What is the coolest project you have ever worked on and what specifically got you excited about the project? We have worked on a lot of really amazing homes and historic buildings- its hard to choose just one. Probably the most famous, and architecturally significant, building we have worked on is Frank Lloyd Wright’s Fallingwater. Its an incredibly challenging place to work in, since it is a fully operating museum and gets hundreds of visitors a day. In terms of private residences, there have been quite a few New York City penthouses that are pretty breathtaking. I think the most exciting part of every project we work on is being able to see the end product and compare it to where we started. Most people don’t have any idea how beautiful their old, beat up windows are. When we remove countless layers of paint, re-glaze the panes and refinish the hardware, they are often unrecognizable.

We know what comes along with working in family businesses. What is it like working with your father and where do you see the company going with you taking the reigns? My father and I get along great. Of course there are challenges and disagreements at times, but we have a mutual respect for each other and each other’s opinions. I understand where he is coming from and that he’s built the business from nothing into a nationally recognized company and he understands and values my opinion, even when it might differ from his own.

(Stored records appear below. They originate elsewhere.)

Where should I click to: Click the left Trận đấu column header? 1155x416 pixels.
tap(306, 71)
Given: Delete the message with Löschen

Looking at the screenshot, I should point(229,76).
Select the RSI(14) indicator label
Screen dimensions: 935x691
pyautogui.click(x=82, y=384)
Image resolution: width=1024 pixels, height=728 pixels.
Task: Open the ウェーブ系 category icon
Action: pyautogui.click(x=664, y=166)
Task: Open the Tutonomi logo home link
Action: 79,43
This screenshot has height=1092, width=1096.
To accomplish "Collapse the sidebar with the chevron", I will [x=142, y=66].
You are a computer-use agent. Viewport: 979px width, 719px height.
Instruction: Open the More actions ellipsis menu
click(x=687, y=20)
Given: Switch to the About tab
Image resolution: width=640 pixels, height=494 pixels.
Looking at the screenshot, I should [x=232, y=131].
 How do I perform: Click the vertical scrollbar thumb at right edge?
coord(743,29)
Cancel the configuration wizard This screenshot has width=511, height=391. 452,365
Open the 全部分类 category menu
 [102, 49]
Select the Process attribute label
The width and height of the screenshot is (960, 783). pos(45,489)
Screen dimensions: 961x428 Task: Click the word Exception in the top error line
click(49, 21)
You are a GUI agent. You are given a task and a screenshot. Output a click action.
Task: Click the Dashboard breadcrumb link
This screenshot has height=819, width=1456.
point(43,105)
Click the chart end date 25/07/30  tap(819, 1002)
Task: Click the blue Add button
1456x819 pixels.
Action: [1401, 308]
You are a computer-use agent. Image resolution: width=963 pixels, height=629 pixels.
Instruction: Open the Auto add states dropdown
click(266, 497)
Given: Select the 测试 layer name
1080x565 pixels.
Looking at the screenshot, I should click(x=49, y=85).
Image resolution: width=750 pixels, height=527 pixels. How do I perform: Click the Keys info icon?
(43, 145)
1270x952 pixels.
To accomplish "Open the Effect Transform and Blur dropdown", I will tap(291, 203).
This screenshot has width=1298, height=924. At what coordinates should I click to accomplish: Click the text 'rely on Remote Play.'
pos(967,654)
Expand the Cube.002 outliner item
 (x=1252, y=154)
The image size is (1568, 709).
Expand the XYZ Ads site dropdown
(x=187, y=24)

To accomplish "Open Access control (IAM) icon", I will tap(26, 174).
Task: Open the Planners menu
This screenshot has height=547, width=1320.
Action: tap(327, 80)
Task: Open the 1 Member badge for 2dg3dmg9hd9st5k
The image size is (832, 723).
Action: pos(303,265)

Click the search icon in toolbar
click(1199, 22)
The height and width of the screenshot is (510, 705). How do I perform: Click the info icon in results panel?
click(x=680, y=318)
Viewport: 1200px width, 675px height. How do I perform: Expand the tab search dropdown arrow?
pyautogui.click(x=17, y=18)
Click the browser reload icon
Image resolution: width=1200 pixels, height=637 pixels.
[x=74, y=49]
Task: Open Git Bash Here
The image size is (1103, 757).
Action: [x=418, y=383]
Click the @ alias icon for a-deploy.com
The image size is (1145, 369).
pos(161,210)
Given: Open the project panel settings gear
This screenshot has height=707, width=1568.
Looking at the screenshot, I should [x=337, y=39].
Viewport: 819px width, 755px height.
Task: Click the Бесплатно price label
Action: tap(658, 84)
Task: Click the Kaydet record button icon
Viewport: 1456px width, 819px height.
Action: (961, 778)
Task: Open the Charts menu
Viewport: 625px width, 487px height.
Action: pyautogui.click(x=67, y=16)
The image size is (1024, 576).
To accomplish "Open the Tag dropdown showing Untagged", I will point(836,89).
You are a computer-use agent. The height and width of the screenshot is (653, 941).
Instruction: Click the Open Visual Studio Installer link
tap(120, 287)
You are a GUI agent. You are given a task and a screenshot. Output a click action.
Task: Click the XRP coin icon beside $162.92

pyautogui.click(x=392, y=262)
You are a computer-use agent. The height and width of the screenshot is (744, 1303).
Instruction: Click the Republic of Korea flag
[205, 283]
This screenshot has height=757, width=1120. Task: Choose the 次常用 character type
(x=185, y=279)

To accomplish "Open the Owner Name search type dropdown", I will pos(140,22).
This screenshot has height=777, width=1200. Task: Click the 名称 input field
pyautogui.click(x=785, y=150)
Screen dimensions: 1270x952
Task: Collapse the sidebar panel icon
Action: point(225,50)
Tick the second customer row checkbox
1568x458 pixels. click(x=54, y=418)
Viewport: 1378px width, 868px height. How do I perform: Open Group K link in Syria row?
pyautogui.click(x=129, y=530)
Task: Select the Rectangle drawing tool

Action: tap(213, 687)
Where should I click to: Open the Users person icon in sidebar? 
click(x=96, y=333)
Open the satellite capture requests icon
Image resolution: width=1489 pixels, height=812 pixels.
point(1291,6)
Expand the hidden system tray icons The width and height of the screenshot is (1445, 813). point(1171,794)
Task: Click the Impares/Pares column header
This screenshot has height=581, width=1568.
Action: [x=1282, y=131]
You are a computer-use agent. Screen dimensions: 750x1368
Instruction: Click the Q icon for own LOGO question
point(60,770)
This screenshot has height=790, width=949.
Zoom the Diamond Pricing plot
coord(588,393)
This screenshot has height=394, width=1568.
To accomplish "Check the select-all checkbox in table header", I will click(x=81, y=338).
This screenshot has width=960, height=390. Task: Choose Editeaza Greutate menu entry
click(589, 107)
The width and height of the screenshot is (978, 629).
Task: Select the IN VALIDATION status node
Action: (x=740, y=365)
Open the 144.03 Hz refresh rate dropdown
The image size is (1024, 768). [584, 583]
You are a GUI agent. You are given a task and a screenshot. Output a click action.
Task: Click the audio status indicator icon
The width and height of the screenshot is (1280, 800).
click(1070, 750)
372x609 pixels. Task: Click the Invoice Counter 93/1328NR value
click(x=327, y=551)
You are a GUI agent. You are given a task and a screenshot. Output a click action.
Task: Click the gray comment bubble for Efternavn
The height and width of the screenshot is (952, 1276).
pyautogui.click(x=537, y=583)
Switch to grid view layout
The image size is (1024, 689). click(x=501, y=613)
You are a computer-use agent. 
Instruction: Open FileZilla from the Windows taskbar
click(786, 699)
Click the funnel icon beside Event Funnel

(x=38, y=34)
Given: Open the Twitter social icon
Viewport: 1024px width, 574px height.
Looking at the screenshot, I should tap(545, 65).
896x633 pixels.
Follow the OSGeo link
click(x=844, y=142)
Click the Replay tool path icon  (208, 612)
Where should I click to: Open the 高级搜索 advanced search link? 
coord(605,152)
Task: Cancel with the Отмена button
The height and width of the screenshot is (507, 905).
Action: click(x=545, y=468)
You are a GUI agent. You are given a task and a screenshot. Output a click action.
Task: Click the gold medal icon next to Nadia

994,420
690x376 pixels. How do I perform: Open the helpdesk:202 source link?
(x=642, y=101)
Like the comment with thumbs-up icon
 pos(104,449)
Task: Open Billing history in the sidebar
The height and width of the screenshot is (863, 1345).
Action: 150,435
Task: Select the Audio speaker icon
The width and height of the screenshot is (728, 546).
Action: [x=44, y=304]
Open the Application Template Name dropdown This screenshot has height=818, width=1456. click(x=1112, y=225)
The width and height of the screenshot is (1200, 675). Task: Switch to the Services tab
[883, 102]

As I mentioned earlier, I would love to see our business grow and sell more restored windows and doors. Our collection is constantly growing- thanks to people who lack the foresight to see the potential in their windows and opt for aluminum or vinyl replacements- and we are doubling the size of our warehouse this summer. Being able to reach more customers in the ever expanding reclaimed/vintage/salvaged products market is our primary goal moving forward.